EXERCISE DIRECTIONS: Read through the entries below and copy each line where "will" turns up.

THE INPUT:
════════════════════

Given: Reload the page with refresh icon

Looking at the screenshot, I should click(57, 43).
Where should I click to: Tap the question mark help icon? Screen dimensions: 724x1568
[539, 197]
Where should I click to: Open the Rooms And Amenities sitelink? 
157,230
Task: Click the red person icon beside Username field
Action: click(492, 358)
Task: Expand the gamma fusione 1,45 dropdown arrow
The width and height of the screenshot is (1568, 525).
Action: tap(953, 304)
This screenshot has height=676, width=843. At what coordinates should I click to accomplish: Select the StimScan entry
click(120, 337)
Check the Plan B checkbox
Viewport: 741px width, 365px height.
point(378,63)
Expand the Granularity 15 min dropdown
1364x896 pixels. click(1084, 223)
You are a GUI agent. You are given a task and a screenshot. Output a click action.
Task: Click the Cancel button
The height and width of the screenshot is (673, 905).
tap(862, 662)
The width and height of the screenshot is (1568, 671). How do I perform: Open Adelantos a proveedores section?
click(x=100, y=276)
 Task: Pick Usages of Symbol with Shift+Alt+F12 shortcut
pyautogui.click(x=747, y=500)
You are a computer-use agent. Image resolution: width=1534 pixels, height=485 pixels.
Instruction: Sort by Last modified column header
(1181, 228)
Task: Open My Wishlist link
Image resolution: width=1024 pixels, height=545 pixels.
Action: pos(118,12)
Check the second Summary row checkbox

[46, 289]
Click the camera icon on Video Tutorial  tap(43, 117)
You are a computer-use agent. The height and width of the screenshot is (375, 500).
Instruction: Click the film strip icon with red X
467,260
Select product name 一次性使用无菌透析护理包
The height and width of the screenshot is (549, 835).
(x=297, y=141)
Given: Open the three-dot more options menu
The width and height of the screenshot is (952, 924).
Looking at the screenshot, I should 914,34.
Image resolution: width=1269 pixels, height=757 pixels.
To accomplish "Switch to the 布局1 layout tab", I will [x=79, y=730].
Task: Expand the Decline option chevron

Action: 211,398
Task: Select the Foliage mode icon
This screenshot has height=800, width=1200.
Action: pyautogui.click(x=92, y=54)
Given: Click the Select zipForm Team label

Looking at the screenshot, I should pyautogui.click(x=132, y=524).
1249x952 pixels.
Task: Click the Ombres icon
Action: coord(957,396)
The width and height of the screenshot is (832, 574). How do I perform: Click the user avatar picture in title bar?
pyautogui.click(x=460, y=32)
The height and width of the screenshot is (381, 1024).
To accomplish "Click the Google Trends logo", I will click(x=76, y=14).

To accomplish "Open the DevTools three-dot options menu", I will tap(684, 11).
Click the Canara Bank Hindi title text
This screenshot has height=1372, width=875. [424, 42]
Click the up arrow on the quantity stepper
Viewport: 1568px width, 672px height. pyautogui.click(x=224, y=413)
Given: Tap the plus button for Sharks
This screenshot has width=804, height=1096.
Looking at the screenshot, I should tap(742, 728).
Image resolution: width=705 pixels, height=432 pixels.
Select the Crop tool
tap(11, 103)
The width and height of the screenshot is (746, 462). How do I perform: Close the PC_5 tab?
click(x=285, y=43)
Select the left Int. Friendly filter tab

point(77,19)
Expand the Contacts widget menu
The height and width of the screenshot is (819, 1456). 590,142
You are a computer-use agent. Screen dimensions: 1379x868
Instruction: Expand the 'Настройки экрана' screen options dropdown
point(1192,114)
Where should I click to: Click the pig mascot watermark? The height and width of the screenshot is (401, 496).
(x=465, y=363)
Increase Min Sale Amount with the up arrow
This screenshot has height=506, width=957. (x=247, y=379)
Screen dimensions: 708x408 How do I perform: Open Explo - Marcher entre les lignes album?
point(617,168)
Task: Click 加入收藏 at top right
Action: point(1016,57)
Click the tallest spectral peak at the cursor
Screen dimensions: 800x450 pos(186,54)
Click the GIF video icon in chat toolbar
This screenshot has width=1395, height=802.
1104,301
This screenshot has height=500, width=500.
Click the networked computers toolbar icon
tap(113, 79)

════════════════════

TASK SOLUTION:
To accomplish "Switch to the 布局1 layout tab", I will [x=79, y=730].
To accomplish "Click the Google Trends logo", I will click(x=76, y=14).
To accomplish "Open the DevTools three-dot options menu", I will tap(684, 11).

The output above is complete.